▶ EXERCISE BRIEF: Reproduce the listing below word for word, leaving out the pictures.

[Collected data entries]
>>>>>

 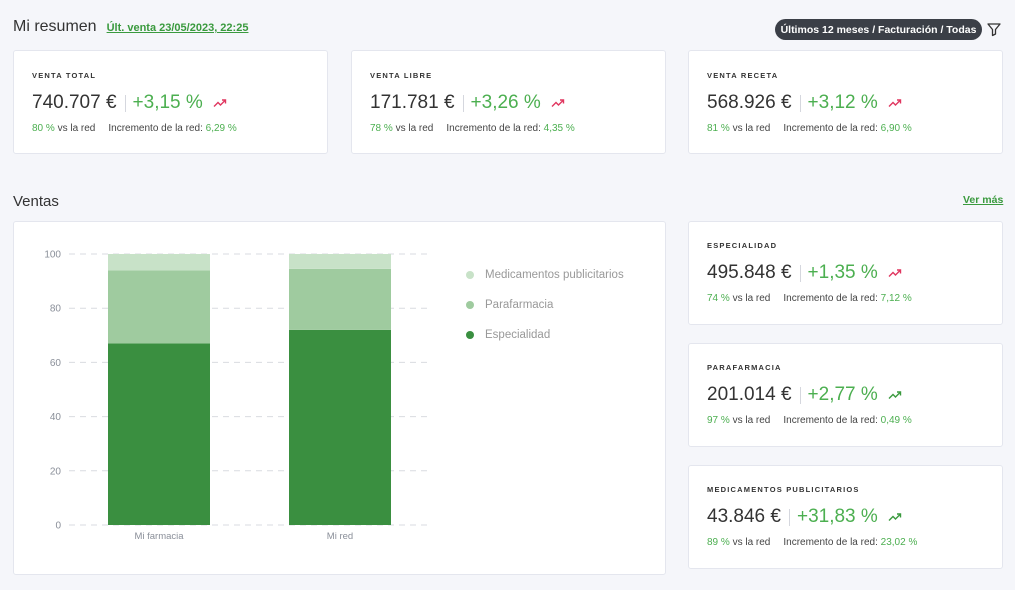 What do you see at coordinates (130, 103) in the screenshot?
I see `kpi-main: 740.707 € +3,15 %` at bounding box center [130, 103].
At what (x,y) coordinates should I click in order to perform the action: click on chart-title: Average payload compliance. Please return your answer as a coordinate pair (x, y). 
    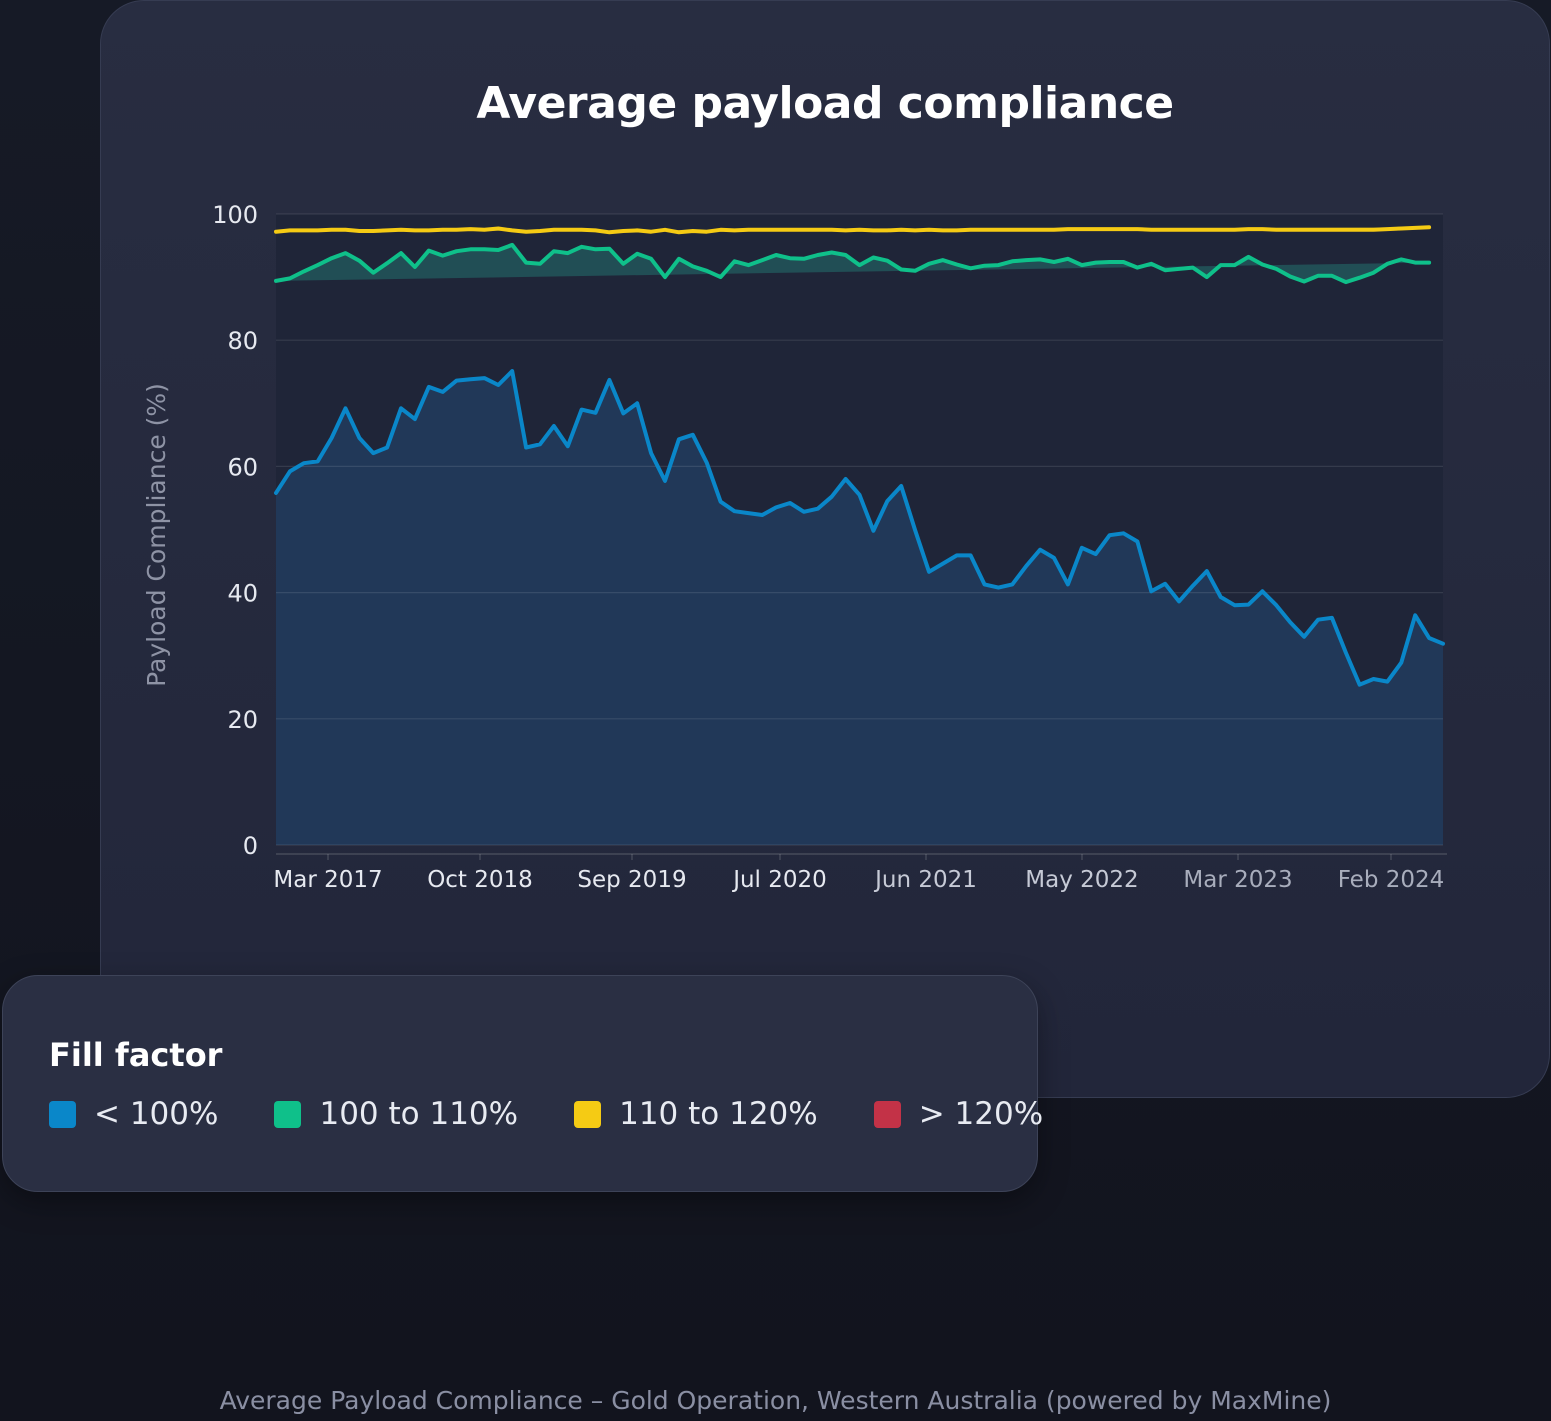
    Looking at the image, I should click on (825, 104).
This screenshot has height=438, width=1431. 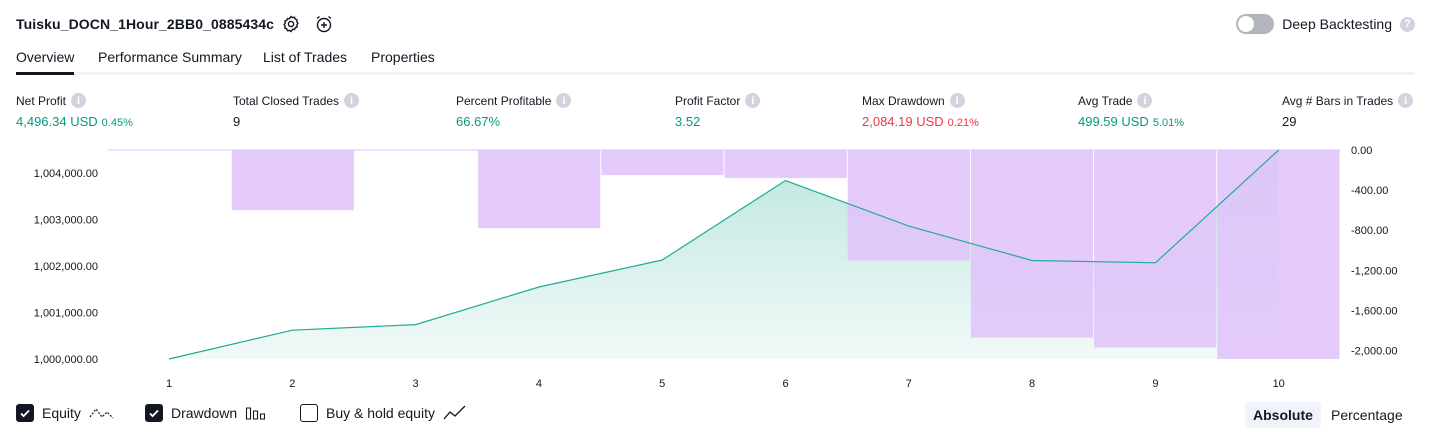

<<<<<

▶ YOUR RESPONSE:
  What do you see at coordinates (130, 103) in the screenshot?
I see `kpi-main: 740.707 € +3,15 %` at bounding box center [130, 103].
At what (x,y) coordinates should I click in order to perform the action: click on chart-title: Average payload compliance. Please return your answer as a coordinate pair (x, y). 
    Looking at the image, I should click on (825, 104).
This screenshot has height=438, width=1431. 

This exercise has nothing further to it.